Впрочем, какова цена истины, за которую так ратовал председательствующий на кассационном процессе, мы теперь хорошо знаем.

§ 4. Адвокаты под ударами противника

Время от времени, когда в прессе появлялись не репортажи из зала суда о текущих событиях, а некоторые обобщенные эссе, журналисты в числе прочего делились в них своими впечатлениями от наблюдений за адвокатами. Особое внимание уделялось внешним атрибутам, которые должны были свидетельствовать, по замыслу авторов, об успешности и состоятельности. Предметом оценки становились костюмы у мужчин и платья у женщин, наручные часы, ноутбуки. Естественно – марки автомашин, хотя здесь адвокатам-автолюбителям иногда приписывались чужие произведения импортного автопрома.

Клеймо элитарности прочно было выжжено на обликах членов команд защитников Ходорковского и Лебедева огнем всезнающего журналистского слога. При этом доходило до смешного. На одно из первых рассмотрений в Басманном суде стражных вопросов в отношении Лебедева я прибыл на метро, опасаясь из-за традиционных московских пробок опоздать на заседание. Оно затянулось до позднего вечера, и когда всё закончилось, я дошел до станции "Красные Ворота", спустился на платформу и стал ждать поезда. И здесь я обратил внимание, что стоящая неподалеку молодая женщина внимательно и изумленно меня разглядывает. Приглядевшись, я узнал одну из журналисток, присутствовавших в Басманном суде. "Вы ездите на метро??!!" – в ее вопросе звучало несказанное удивление. Представить себе, что человек, защищающий самых богатых людей страны, пользуется общественным транспортом, было выше ее сил. Думаю, что я бы еще больше разочаровал журналистку, если бы она узнала, что на процесс в Хамовническом суде я вообще ни разу за полтора года не приезжал на машине по причине его отдаленности от места моего проживания и плотной загруженности окружающих улиц.

Конечно, как говорится, прибедняться не стоит, поскольку в число защитников были приглашены специалисты с опытом, знанием и авторитетом в юридических кругах. Если посмотреть время от времени появляющиеся в СМИ рейтинги самых известных отечественных адвокатов, то немалую их часть занимают те, кто участвовал в юкосовских делах.
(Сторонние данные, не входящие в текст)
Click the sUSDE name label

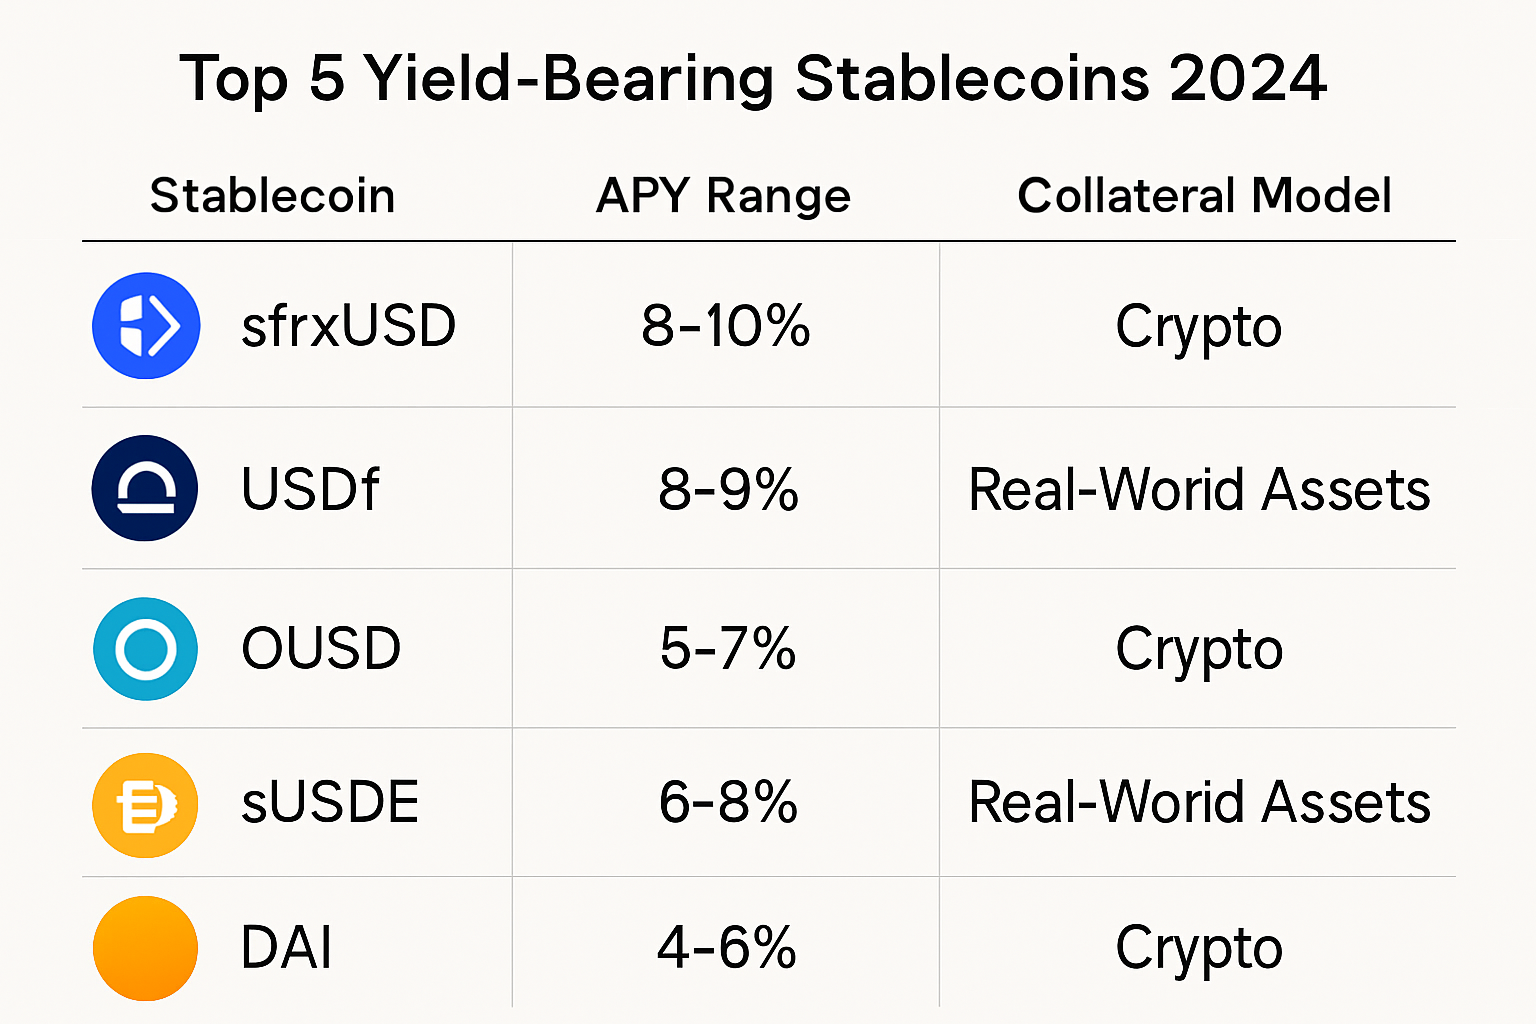pos(330,803)
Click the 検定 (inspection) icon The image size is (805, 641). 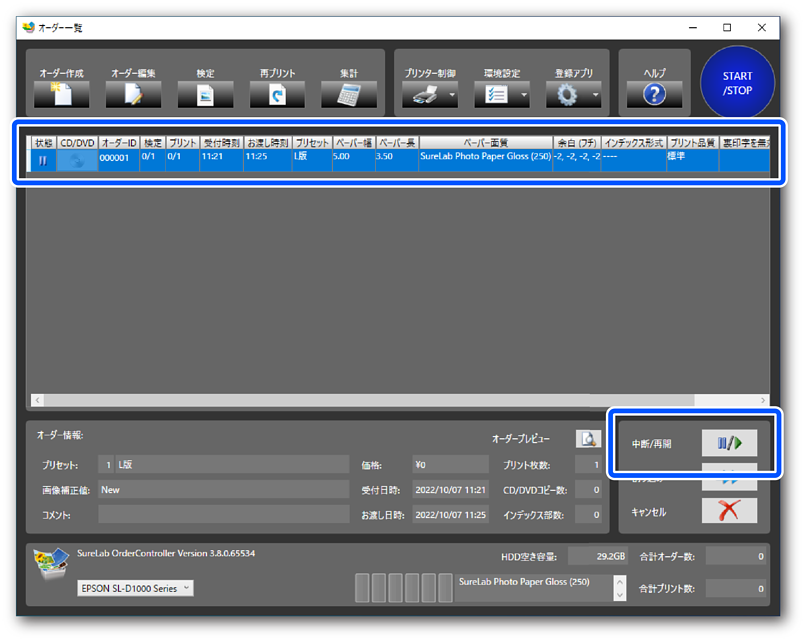point(205,95)
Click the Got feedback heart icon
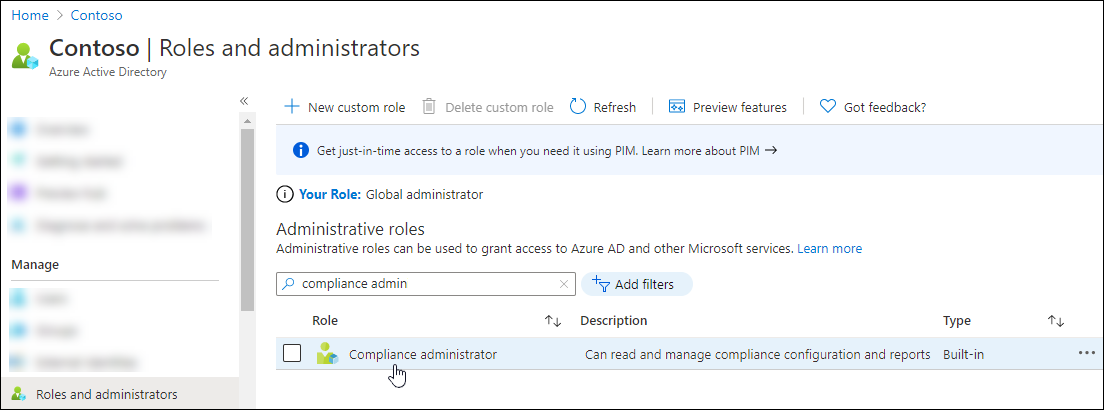This screenshot has width=1104, height=410. coord(827,107)
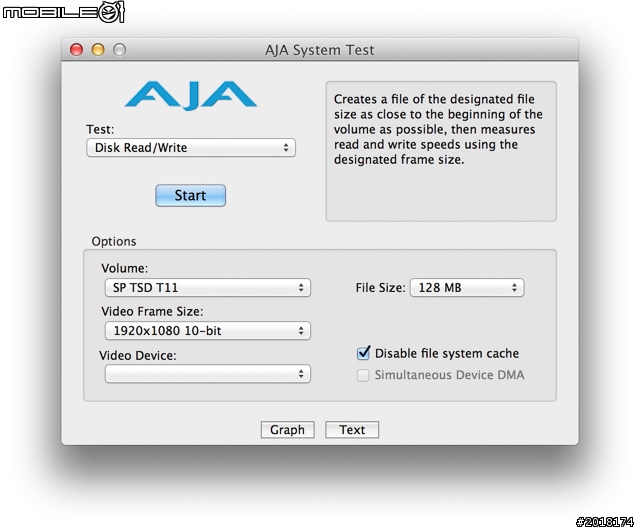This screenshot has width=640, height=530.
Task: Open the Video Frame Size dropdown
Action: pos(207,330)
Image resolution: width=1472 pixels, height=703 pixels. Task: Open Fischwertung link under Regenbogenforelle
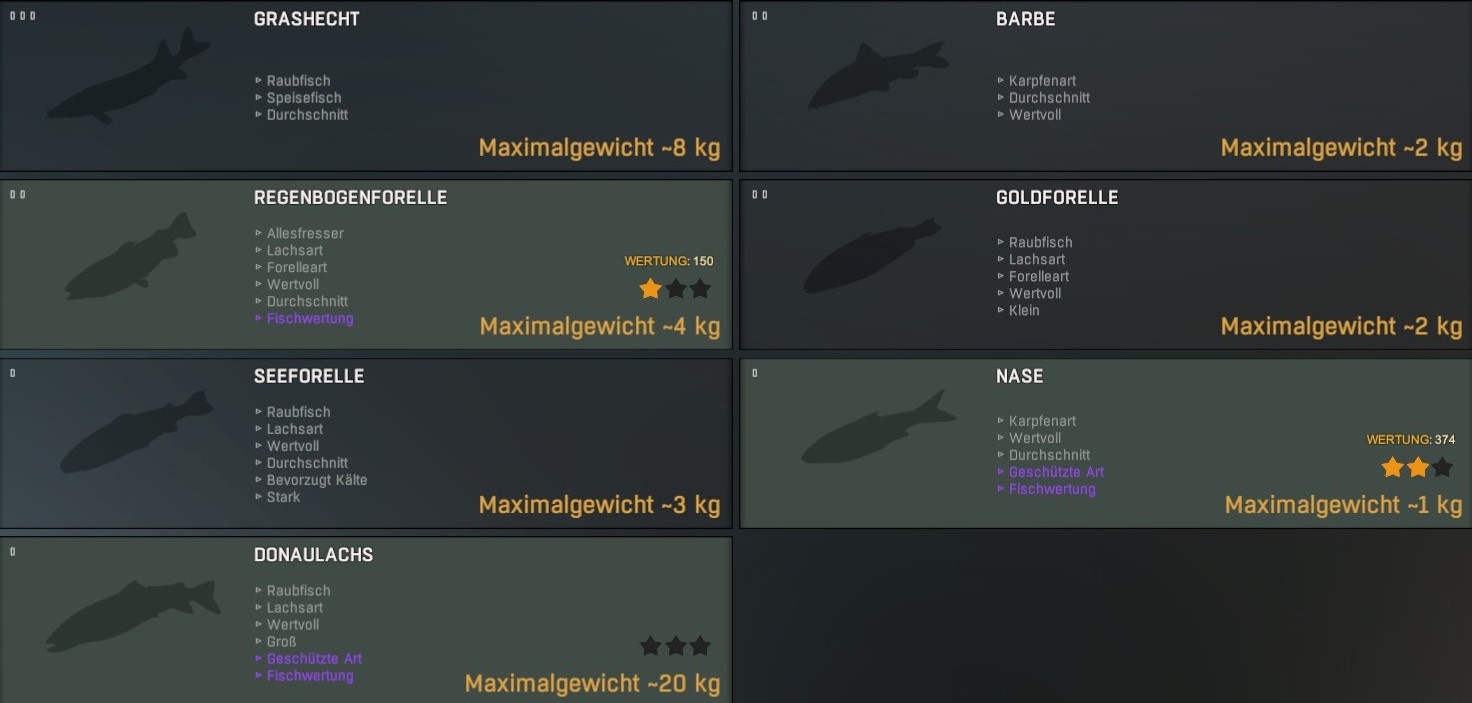(310, 318)
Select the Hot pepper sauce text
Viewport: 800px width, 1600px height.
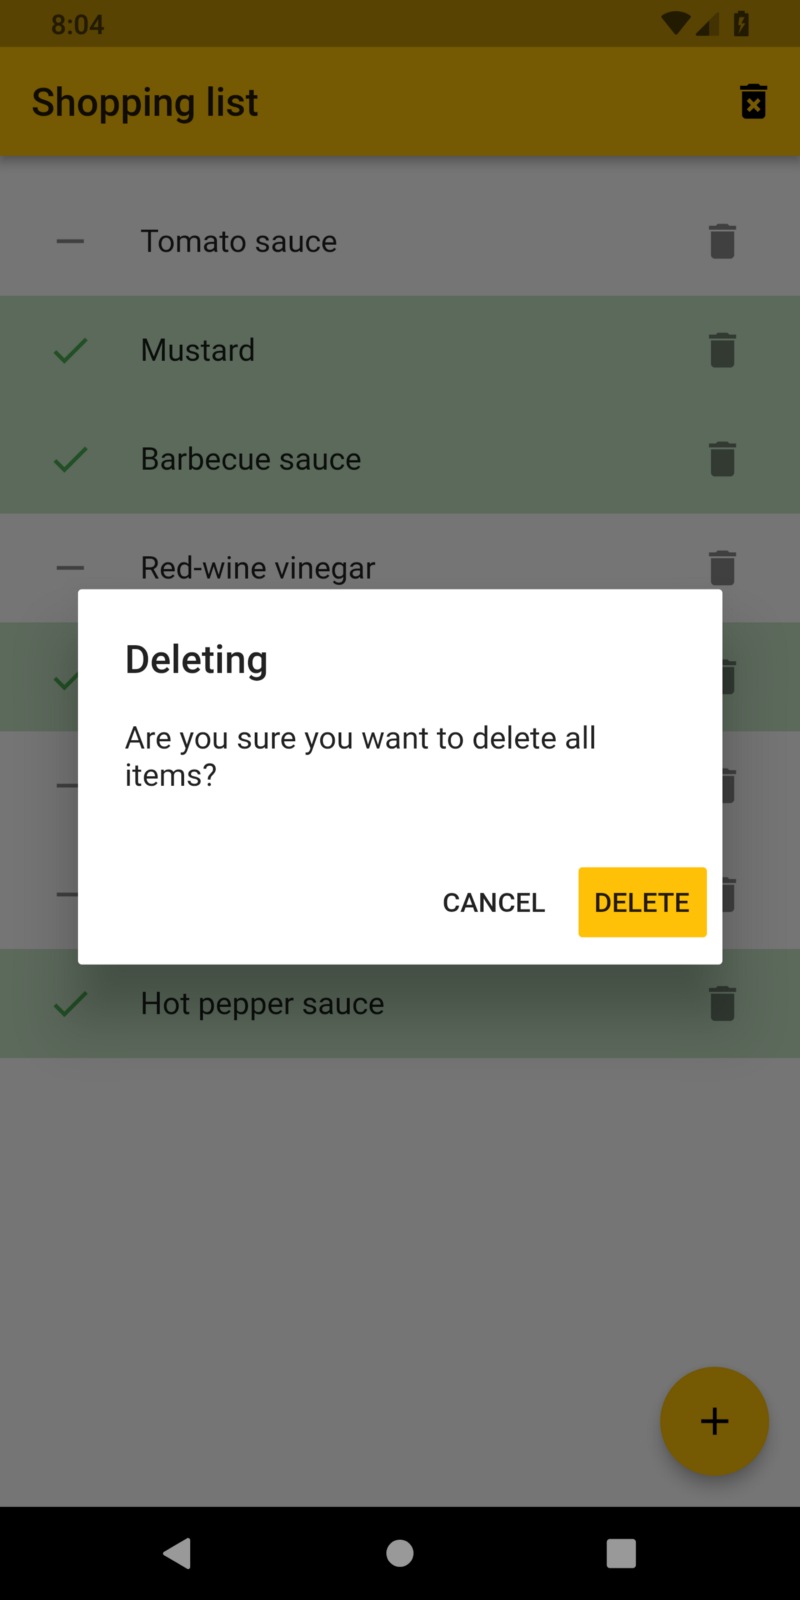coord(262,1004)
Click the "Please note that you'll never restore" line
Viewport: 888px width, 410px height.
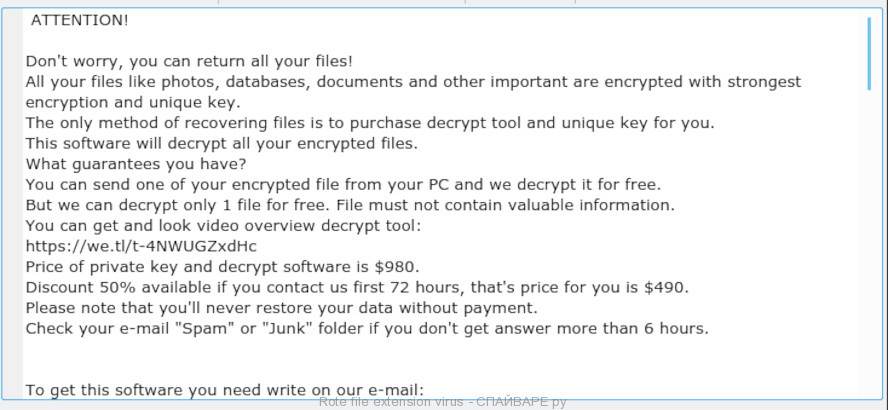tap(281, 308)
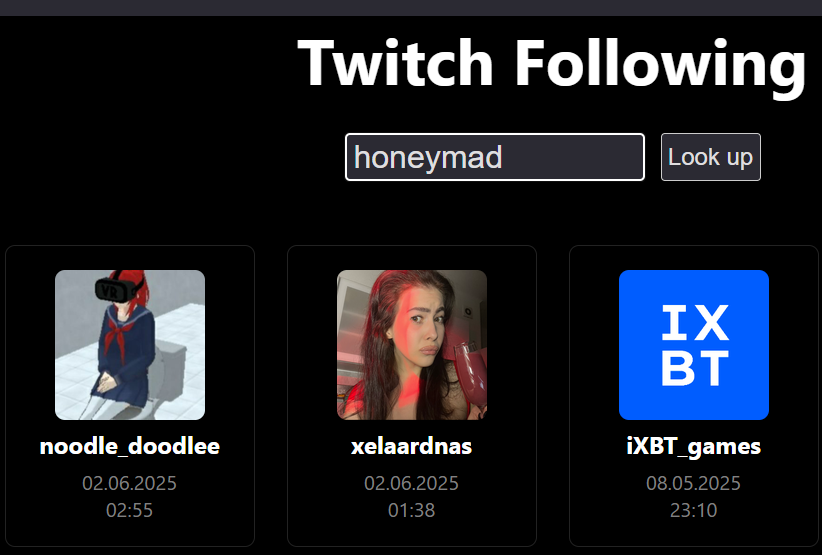
Task: Click the 08.05.2025 follow date
Action: pos(694,483)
Так, из 30 представителей адвокатского сообщества, обозначенных как "лучшие адвокаты России" в международном издании, газете "Совершенно секретно" (2012 г., апрель, № 4), десять работали по различным направлениям "дела ЮКОСа". Еще ранее, в самый разгар судопроизводства по первому делу Ходорковского и Лебедева, в списке "Наиболее известные адвокаты России", опубликованном в журнале "Профиль" за октябрь 2004 года таковых насчитывалось 37 процентов общего числа отмеченных.

Однако не следует представлять, что адвокатская деятельность сплошь усыпана розами и денежными купюрами, которые, кстати, так любят считать в чужих карманах прокуроры и следователи. Адвокат в современных условиях все чаще и чаще становится мишенью для притеснений со стороны своих процессуальных оппонентов или служб, с ними взаимодействующих. Проблема воспрепятствования профессиональной деятельности адвокатов стала настолько острой, что 1 февраля 2011 года специально обсуждалась на заседании Совета при Президенте РФ по развитию гражданского общества и правам человека, по итогам которого Дмитрий Медведев давал распоряжение генеральному прокурору РФ проверить все факты нарушений прав адвокатов и применить к виновным меры, предусмотренные законом.